Edmond was born in The Gambia in June 1973. When he moved to the UK thirty years later, Edmond took the decision to start using his real surname; his dad’s surname.
“Some people knew my father had a son, but not who that was. From when I was born, I used my great grandfather’s surname and not my real one, Peters. When I came to the UK, I decided I needed to use my real name.
“I’ve always been quiet about my history and my story but recently something was telling me that I need to tell people.”
Edmond’s mother, Emma, was a nurse who came and studied in England from The Gambia. His father was Lenrie Peters, who studied at Trinity College, Cambridge. Dr Lenrie Peters went onto further studies in the UK, also working for the BBC on African programming, before returning to The Gambia. It was there that he met Emma.
“My mother and father both worked at the same hospital, where they met and grew closer together, and fell in love. But the law didn’t allow surgeons and nurses to have relationships. If they were discovered, they would have both lost their jobs. They were two of the best in their fields; my mum was a specialist midwife, and my dad was a surgeon.
“When I came along, they had to make a difficult decision, one where it meant my dad couldn’t be with his son and the woman he loved. I was hidden and given a different surname. If you search my father’s name, you can find his whole biography and history. He was well known. But no one knew who I really was until I came to the UK and started using my real surname.
“I don’t blame my parents. They couldn’t help it. If you have spent your life and education studying to be a nurse or a surgeon and then you lose it, what can you do? You cannot help falling in love and you cannot help the law.

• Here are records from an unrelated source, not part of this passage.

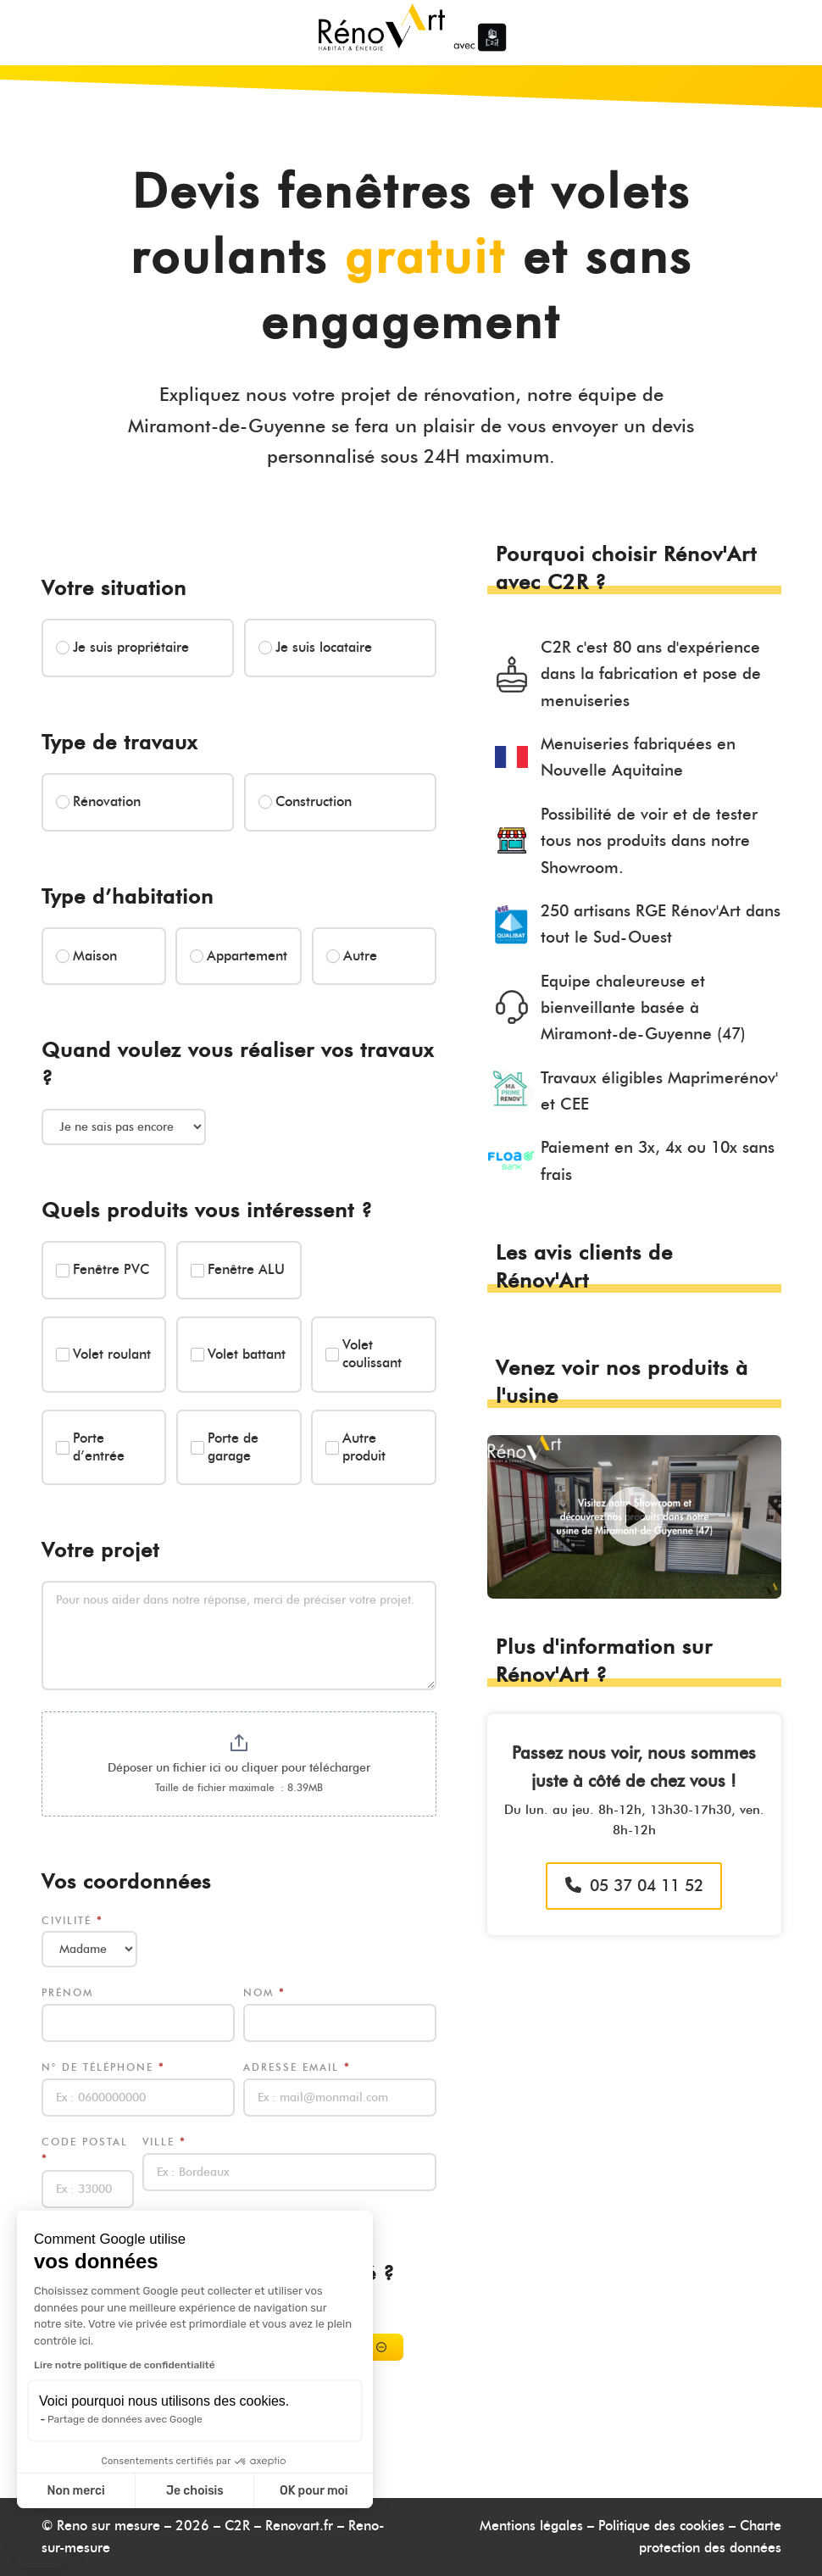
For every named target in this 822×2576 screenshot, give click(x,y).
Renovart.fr (299, 2526)
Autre (351, 956)
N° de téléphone (103, 2067)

“In those days, a good doctor and a good nurse were very important, it would have been a big blow to lose them and so they had to keep apart, because of an old British colonialist law.
“My father couldn’t be involved in my upbringing, so my mother had to bring up me and my sister Hannah on her own. It was very difficult.
“I am sure I’m not the only one who has this story. There will be others whose parents couldn’t be together due to law and never had the relationship with a parent that they deserved. There will be others like me, with stories like me. This is just the start of the story.”
“But now that both of my parents have passed away, I feel I need to tell my story, and tell their story.
It is likely that if things were different and my father could have been involved in my upbringing that I would have followed in his footsteps.
“I am his legacy. We want his legacy, his name, to go on through me and then through my two kids.”
“Now is the time to share their story. Now they have passed away, they are reunited in heaven, when it couldn’t happen on Earth.
“This is their story. I’m just telling it.”
Edmond wanted to dedicate this story to all Gambians, and the medical professionals who couldn’t be together.